Handling File Downloads
Different types of file downloads require different code strategies. This page outlines various strategies you may take.
Regular Download Links
Regular downloads occur when the file link is directly available within the HTML (typically in the href
of an <a>
tag). Clicking these links directly initiates a file download.
To handle these downloads:
- Save the URL directly from the page.
- Reworkd will then asynchronously visit and download the file.
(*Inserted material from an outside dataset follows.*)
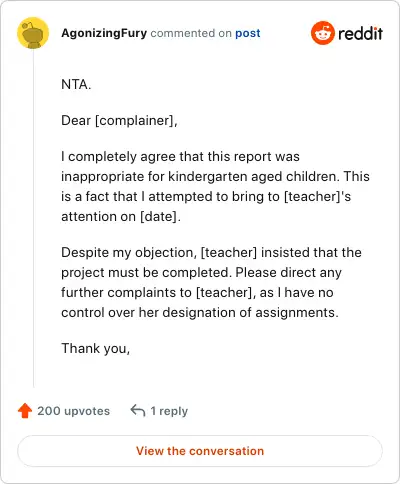Image resolution: width=400 pixels, height=484 pixels.
Task: Click the "[date]." placeholder text
Action: tap(160, 217)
We use
curl-cffi
mimicking browser behavior when downloading the file.
Indirect Download Links
Indirect downloads happen when the direct link isn’t immediately visible but becomes available after clicking a button or link.
To handle indirect downloads:
- Click the button/link to open the URL.
- Capture and save the newly loaded URL.
- Automatically navigate back.
JavaScript/Dynamic Downloads
Dynamic downloads occur when a file download is triggered by JavaScript events directly in the browser, without a direct URL.
To handle dynamic downloads:
- Use
capture_download
method to trigger and capture the download directly in the browser. - Retrieve the file metadata (URL and title).
Downloads Requiring Cookies/Session
Some sites require the download to occur within the same browser session that accessed the page, making AWS Lambda unsuitable.
In these cases:
- Follow the same approach as dynamic downloads, handling the download directly in the browser context using
capture_download
.